韓国史上最悪のビル崩壊となった三豊百貨店事故(1995年6月29日午後5時57分)から今年で30年。行方不明者の母たちは今も「娘」を探し続けている。
イ・ギョンソンさん(当時22歳)は、メイクアップアーティストを夢見てソウルに上京し、三豊百貨店の化粧品売り場で働き始めて3カ月目に崩壊事故に遭った。遺体は見つからず、彼女の名前は「行方不明者」のリストに残り続けている。
母ホン・ヨンヒさん(76)はその日から30年、娘の遺体すら見つけられないまま、悲しみの中に生きている。娘の遺影と色あせたアルバムを手に、「娘は170cmあった。あの子が戻ってくる気がする」と語った。
事故当日、ニュース映像で百貨店が崩れ落ちる様子を見た家族はすぐに現場へ向かったが、会社や自治体は何も知らせてくれなかった。父親は50カ所以上の病院を回り、白布の下の遺体を一つひとつ確認したが、娘には出会えなかった。
その後、遺族らは百貨店の残骸が運ばれたゴミ埋立地を手で掘り起こしたが、成果はなかった。2年が経ったある日、「イ・ギョンソン」と記された骨壺を手渡されたが、DNA鑑定もされず、他人の遺骨と混ざった「身元不明の骨壺」だった。
ホン・ヨンヒさんは「早く何かを渡して帰らせようとする態度だった。謝罪する人は一人もいなかった」と憤る。人が集まる都市にいられなくなり、ホン・ヨンヒさんは山と川に囲まれた江原道春川市の山間部に移り住んだ。家の前を流れる北漢江には、身元不明の骨をまいて天道祭(仏教の弔い)も営んだ。
「うちの娘の墓はゴミ埋立地よ」。ホン・ヨンヒさんはそこに慰霊塔が建てられることを願っている。現在の慰霊塔は事故現場の瑞草洞でも、残骸が埋まった埋立地でもなく、良才市民の森の一角にひっそりと建てられている。
同じく行方不明となったチョン・チャンスクさん(当時23歳)の母チン・オクジャさんもまた、骨壺を手渡された遺族の一人。娘が好きだったビールや果物を手に、19日、ノウル公園を訪れた。涙を流しながら地面に向かって拝礼する姿は、まさに“30年間止まった時間”の証だった。
チャンスクさんはアパレル業界で働きながら、放送局のメイクチームを目指していた。崩壊事故で夢を絶たれ、母オクジャさんの人生もまた止まった。事故から5年後、夫も他界した。
「娘は身長168cmだった。今もヒールを履いて帰ってくる気がする」。娘の持ち物として手元に残るのは、ロッカールームに置かれたカバンと洋服だけだ。
オクジャさんは「夢に出てきても顔がいつもぼやけている。崩壊で顔が壊れたからかもしれない」と涙をこらえた。
30年経った今も、母たちは慰霊塔を墓のように訪れる。「命を失った人の痛みは、経験しないと分からない。二度とこんなことが起きないように、皆で記憶してほしい」と、母たちは声をそろえた。
三豊百貨店崩壊事故は、死者502人、負傷者937人、行方不明6人を出した、韓国史上最悪の単一事故とされる。

==============================

やること ::
**a.** 三豊百貨店事故の記事から、「韓国史上最悪のビル崩壊となっ」で始まり「ず、彼女の名前は「行方不明者」のリストに残り続けている。」まで続く部分を、一字も変えずに書き写してください。
**b.** 三豊百貨店事故の記事の内容を2文でまとめる。
**c.** 三豊百貨店事故の記事をもとに、次の問いに答える。
(i) イ・ギョンソンさんは三豊百貨店のどの売り場で働いていたか。
(ii) ホン・ヨンヒさんはどこに移り住んだか。
(iii) 事故の死者は何人だったか。

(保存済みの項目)
==============================

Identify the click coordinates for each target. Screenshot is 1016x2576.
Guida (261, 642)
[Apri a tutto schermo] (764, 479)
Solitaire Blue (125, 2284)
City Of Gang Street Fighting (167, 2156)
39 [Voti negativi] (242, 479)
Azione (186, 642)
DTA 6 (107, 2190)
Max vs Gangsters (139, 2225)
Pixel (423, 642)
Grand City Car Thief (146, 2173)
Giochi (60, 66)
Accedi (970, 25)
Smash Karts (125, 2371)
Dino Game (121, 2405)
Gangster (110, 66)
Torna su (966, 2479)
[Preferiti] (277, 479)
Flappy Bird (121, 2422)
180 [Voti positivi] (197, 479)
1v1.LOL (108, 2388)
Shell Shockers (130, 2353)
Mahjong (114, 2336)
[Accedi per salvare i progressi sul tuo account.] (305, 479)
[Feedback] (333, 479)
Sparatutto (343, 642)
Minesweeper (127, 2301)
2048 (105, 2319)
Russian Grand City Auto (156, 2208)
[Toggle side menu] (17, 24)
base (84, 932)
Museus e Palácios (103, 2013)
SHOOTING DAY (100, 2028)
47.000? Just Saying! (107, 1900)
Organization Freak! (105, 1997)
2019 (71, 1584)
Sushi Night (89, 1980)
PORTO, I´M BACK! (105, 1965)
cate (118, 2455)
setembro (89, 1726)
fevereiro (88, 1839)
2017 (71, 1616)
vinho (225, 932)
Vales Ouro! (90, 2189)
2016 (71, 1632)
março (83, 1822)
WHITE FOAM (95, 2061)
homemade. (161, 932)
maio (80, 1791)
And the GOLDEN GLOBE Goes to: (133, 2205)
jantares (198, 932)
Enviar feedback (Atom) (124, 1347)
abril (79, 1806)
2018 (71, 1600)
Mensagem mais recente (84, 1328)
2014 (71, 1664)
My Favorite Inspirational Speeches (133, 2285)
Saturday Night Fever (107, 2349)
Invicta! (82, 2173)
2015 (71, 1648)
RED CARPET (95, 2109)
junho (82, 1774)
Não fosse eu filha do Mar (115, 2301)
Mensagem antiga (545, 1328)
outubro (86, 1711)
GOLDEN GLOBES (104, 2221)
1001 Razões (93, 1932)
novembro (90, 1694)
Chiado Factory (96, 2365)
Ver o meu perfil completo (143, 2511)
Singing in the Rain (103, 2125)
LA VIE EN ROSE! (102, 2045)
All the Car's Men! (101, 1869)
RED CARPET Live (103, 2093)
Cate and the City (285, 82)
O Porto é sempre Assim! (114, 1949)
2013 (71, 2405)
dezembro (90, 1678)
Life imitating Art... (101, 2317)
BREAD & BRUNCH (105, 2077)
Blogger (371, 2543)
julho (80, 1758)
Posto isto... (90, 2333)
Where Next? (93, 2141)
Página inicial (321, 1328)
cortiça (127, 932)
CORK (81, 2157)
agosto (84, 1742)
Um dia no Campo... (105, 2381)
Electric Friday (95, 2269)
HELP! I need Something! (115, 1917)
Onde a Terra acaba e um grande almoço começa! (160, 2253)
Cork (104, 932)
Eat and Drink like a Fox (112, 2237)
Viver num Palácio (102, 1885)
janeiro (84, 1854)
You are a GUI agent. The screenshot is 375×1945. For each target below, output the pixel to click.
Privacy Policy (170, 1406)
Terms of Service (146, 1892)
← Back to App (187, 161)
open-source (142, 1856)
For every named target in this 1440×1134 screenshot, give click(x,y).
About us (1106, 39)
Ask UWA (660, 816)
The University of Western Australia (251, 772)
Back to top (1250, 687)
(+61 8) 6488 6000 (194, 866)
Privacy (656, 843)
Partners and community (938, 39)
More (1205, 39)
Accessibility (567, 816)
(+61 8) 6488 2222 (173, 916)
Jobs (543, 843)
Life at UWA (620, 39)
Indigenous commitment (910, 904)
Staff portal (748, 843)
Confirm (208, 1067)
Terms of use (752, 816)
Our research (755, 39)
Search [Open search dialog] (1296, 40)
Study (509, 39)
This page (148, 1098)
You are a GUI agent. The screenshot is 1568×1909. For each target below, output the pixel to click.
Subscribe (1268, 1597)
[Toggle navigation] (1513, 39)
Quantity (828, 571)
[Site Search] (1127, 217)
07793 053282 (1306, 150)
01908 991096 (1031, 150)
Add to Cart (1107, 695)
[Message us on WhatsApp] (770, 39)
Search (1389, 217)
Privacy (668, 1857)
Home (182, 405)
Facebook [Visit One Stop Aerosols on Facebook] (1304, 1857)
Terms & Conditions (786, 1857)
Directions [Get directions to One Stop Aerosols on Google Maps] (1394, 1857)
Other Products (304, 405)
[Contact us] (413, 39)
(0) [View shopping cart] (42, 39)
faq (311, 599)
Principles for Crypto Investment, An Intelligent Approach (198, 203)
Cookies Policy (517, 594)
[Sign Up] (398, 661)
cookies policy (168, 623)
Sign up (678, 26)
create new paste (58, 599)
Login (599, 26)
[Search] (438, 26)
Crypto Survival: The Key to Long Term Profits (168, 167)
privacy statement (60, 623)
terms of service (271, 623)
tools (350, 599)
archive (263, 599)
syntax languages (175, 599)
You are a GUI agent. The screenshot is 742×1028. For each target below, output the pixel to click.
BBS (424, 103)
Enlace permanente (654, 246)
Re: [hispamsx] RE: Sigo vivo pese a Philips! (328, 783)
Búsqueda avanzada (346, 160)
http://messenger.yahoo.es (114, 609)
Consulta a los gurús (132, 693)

==============================

課題ごとの解答 ::
**a.**
韓国史上最悪のビル崩壊となった三豊百貨店事故(1995年6月29日午後5時57分)から今年で30年。行方不明者の母たちは今も「娘」を探し続けている。
イ・ギョンソンさん(当時22歳)は、メイクアップアーティストを夢見てソウルに上京し、三豊百貨店の化粧品売り場で働き始めて3カ月目に崩壊事故に遭った。遺体は見つからず、彼女の名前は「行方不明者」のリストに残り続けている。

**b.** 1995年6月29日の三豊百貨店崩壊事故から30年が経った今も、行方不明となったイ・ギョンソンさんとチョン・チャンスクさんの母たちは、娘の遺体を見つけられないまま悲しみの中で生きている。2人の母はいずれも骨壺を手渡された遺族であり、今も慰霊塔を墓のように訪れながら、二度とこんなことが起きないよう皆で記憶してほしいと声をそろえた。

**c.**
(i) 化粧品売り場
(ii) 江原道春川市の山間部
(iii) 502人